RECORDS FOR THIS TASK ::
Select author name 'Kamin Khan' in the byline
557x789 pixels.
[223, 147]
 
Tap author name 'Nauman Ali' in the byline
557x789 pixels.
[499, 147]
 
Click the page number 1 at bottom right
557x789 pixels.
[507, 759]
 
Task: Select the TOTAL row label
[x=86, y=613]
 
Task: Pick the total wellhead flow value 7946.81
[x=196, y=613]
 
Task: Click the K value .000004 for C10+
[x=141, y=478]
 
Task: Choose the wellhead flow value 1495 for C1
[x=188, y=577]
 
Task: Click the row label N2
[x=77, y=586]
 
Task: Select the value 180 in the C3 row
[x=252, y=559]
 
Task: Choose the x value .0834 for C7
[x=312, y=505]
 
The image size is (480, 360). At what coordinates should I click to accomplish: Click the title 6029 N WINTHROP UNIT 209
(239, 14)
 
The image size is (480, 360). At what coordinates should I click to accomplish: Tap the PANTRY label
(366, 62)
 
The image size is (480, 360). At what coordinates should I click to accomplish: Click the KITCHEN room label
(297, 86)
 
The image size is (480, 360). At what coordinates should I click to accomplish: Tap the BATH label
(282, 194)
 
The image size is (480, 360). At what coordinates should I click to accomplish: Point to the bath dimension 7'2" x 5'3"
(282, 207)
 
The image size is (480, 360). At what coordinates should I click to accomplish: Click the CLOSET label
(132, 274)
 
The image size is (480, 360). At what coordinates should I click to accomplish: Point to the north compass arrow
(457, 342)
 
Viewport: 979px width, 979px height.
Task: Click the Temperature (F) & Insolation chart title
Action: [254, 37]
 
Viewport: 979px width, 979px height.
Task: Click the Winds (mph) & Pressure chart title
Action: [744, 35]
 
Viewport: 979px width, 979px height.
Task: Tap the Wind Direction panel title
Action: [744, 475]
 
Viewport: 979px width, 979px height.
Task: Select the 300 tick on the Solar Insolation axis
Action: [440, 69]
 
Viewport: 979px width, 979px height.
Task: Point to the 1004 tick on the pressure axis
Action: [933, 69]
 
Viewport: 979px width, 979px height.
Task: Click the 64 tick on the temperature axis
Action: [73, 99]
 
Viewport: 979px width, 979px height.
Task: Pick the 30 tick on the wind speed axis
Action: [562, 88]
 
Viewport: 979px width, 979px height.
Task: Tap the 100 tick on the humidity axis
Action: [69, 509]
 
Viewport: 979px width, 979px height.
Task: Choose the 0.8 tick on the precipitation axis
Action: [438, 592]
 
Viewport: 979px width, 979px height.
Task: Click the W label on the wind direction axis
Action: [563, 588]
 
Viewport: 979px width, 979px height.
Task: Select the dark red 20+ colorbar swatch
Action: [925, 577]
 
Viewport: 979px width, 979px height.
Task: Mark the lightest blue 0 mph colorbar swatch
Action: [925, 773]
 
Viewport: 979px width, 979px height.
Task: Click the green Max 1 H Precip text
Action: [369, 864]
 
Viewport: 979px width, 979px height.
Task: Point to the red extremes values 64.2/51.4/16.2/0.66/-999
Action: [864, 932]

* * *

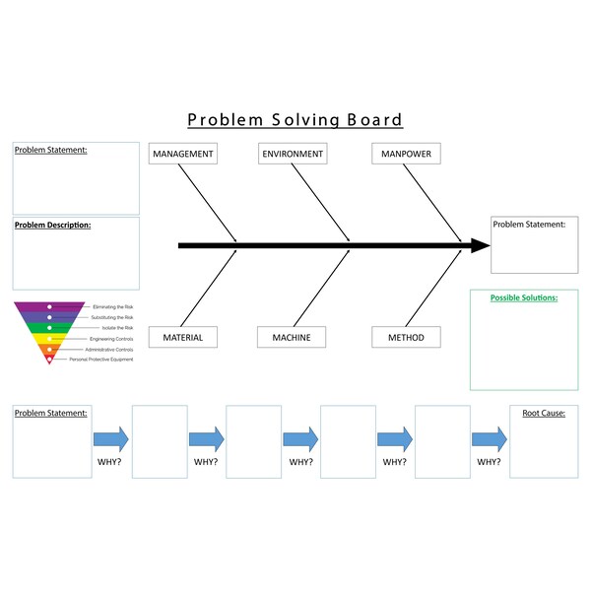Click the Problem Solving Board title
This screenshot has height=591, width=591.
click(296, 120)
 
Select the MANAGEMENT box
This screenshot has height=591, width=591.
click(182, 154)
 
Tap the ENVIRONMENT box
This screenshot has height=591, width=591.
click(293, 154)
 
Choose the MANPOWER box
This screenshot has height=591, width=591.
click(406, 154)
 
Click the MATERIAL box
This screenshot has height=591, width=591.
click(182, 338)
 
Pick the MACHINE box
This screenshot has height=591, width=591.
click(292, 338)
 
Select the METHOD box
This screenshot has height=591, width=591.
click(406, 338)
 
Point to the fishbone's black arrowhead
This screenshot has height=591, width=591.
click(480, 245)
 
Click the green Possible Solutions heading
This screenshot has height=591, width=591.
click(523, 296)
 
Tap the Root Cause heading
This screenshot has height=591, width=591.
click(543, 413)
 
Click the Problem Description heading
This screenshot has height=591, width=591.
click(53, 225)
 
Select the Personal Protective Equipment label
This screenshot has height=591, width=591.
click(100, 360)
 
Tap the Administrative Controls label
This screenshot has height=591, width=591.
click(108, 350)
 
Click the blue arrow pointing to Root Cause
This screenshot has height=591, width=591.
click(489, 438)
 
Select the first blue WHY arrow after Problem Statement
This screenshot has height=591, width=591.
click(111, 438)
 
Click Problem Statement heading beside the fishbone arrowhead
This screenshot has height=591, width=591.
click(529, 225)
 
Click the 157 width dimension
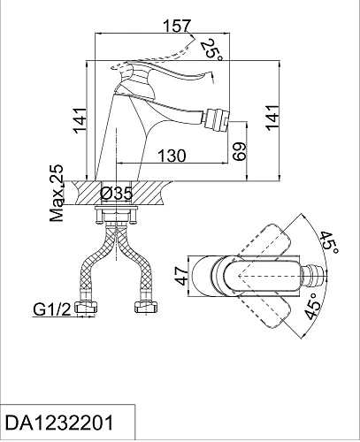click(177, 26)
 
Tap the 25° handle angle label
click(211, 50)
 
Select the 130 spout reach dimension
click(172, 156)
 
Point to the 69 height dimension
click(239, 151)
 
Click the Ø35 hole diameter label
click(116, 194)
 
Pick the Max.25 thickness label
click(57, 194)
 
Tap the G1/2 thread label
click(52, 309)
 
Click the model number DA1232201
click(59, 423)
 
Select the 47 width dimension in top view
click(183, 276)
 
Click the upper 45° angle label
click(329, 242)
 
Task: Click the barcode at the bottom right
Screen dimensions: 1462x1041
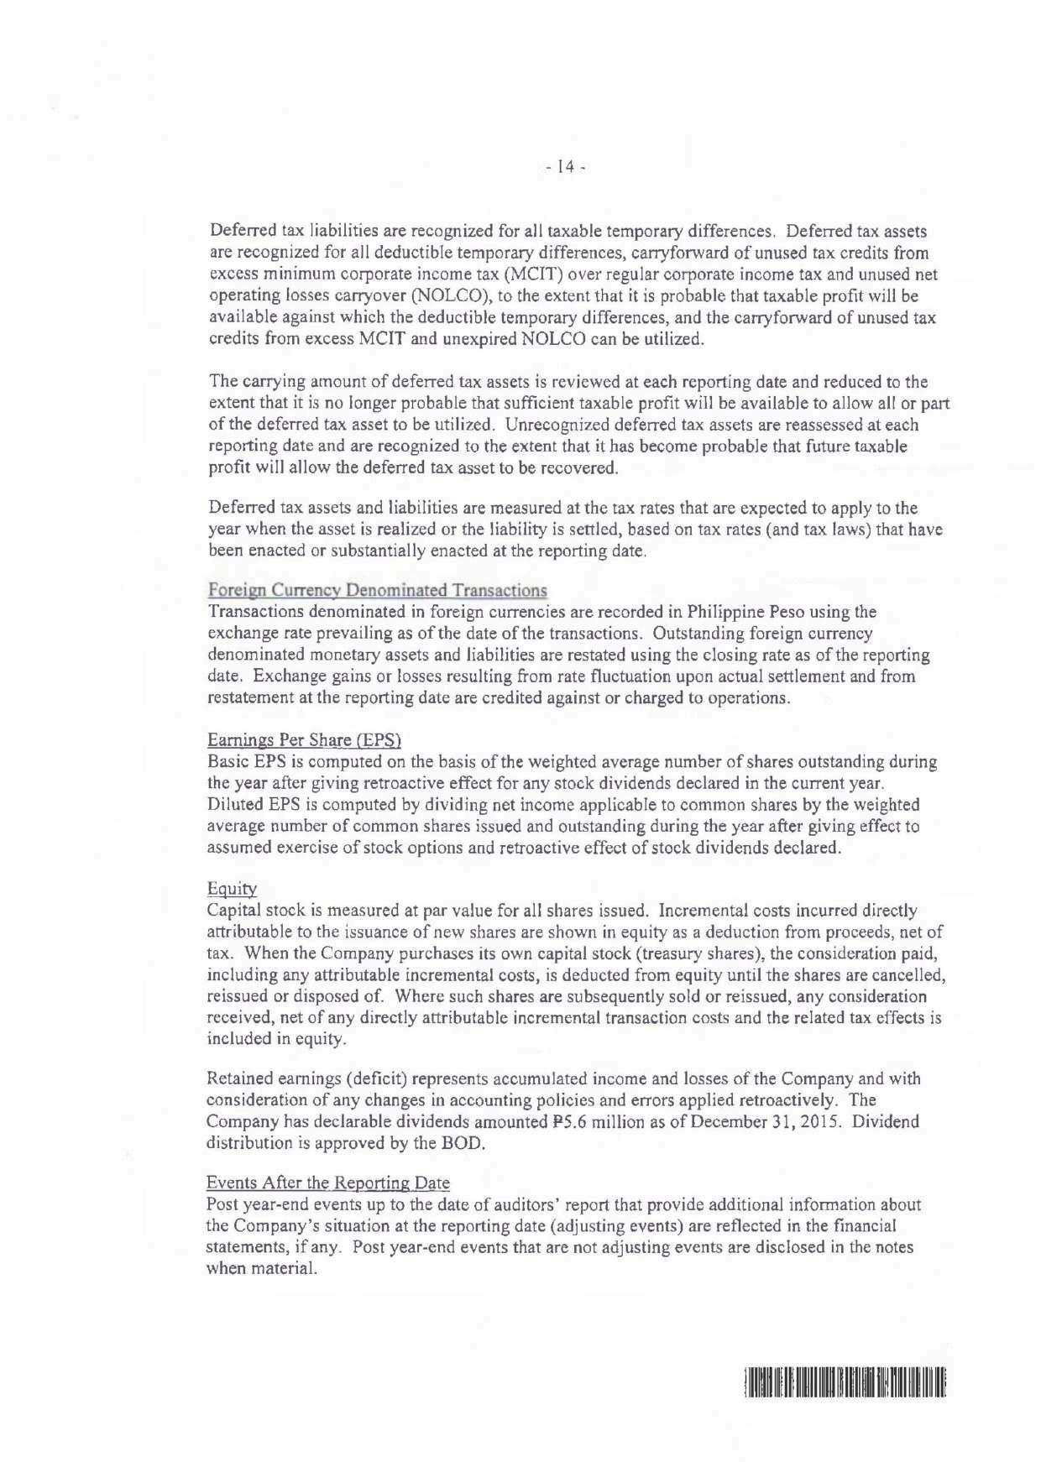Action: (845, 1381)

WHAT YOU SHOULD DO ::
Put everything in the material above from the line containing "Select author name 'Kamin Khan' in the byline" down to the line containing "[x=86, y=613]" into a Markdown table with the columns Entry and Text, numbering each line and skipping blank ones.

TASK RESPONSE ::
| Entry | Text |
|---|---|
| 1 | Select author name 'Kamin Khan' in the byline |
| 2 | 557x789 pixels. |
| 3 | [223, 147] |
| 4 | Tap author name 'Nauman Ali' in the byline |
| 5 | 557x789 pixels. |
| 6 | [499, 147] |
| 7 | Click the page number 1 at bottom right |
| 8 | 557x789 pixels. |
| 9 | [507, 759] |
| 10 | Task: Select the TOTAL row label |
| 11 | [x=86, y=613] |